One of Armenia’s highest courts has agreed to discuss with the national bar association what the state human rights ombudsman and many lawyers see as widespread corruption in the judiciary, it emerged on Tuesday.
Ara Zohrabian, the chairman of the Armenian Chamber of Advocates (ACA), revealed that the Court of Cassation and the ACA have formed a joint “working group” to look into ways of preventing corrupt practices among judges. The group has already held its first meeting, he said.
The significant development is clearly connected with a damning report that was released by Ombudsman Karen Andreasian late last year.
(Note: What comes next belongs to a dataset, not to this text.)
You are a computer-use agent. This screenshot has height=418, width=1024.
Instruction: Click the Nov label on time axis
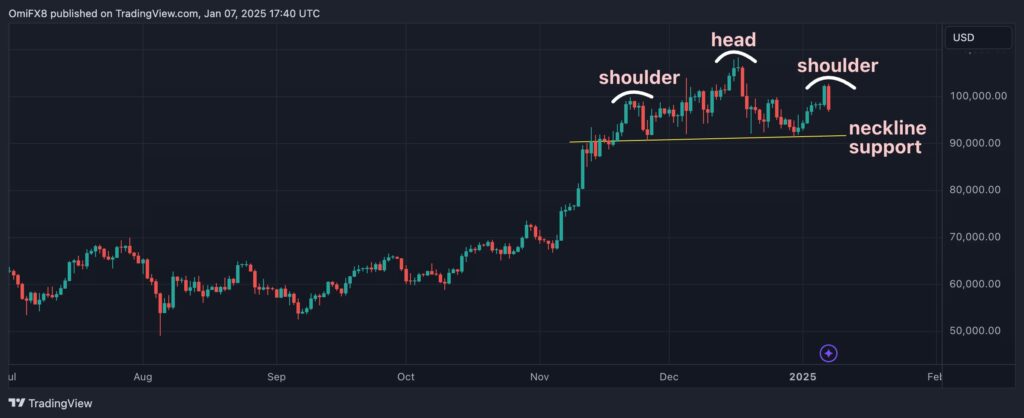click(539, 378)
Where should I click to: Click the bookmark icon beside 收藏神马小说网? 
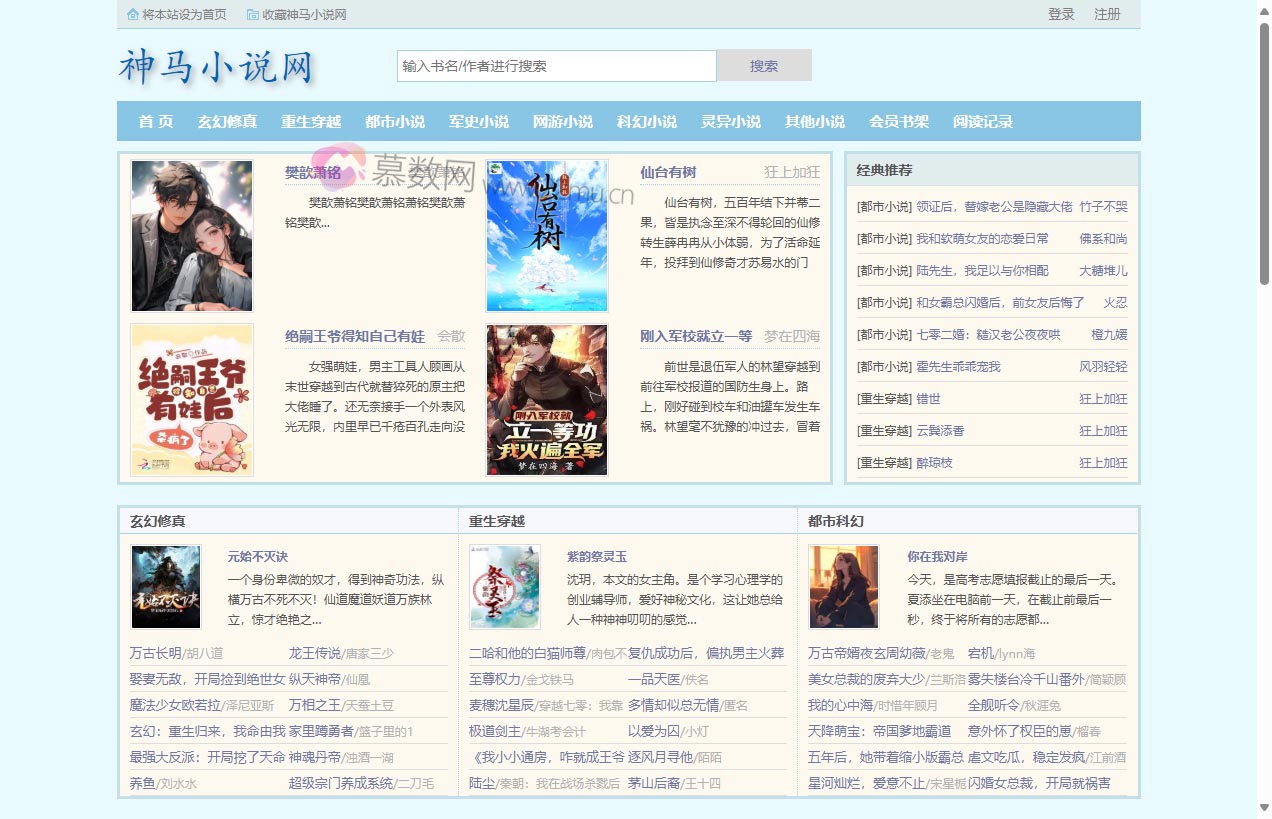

It accused judges of routinely taking bribes to hand down corresponding rulings. Citing interviews with unnamed judges, prosecutors and lawyers, the report claimed that the kickbacks typically range from $500 to $50,000 per case.
Andreasian also alleged that Armenian courts often make unfair and arbitrary decisions. The ombudsman singled out the Court of Cassation, the country’s highest body of criminal and civil justice, for criticism.
The Armenian Union of Judges condemned the corruption allegations as baseless, warning of a “serious risk of the destabilization of state and public order.” The Armenian government also criticized Andreasian.
Arsen Babayan, a spokesman for the government’s Judicial Department monitoring courts, admitted that the ombudsman’s report was at least one of the factors behind the Court of Cassation’s stated readiness to address the problem. “Naturally, the report has had some influence in the sense that there is a problem of misunderstanding,” Babayan told RFE/RL’s Armenian service (Azatutyun.am).
“That there are problems, including corrupt practices, in the judicial system has always been acknowledged by judicial authorities,” he said.
According to Zohrabian, the newly formed working group is specifically looking into ways of restricting or abolishing the high court’s discretionary power not to rule on appeals against lower-court verdicts. The ACA head said such curbs would significantly reduce “serious corruption risks” in the system.
Armenian lawyers have for years slammed the Court of Cassation and its chairman, Arman Mkrtumian, in particular for throwing out the vast majority of their appeals without any explanation. Hundreds of them went on a two-day strike last June to protest against that.
“These protests and the ombudsman’s report have created a situation in which the Court of Cassation has expressed readiness to give up its discretionary powers,” Zohrabian told reporters.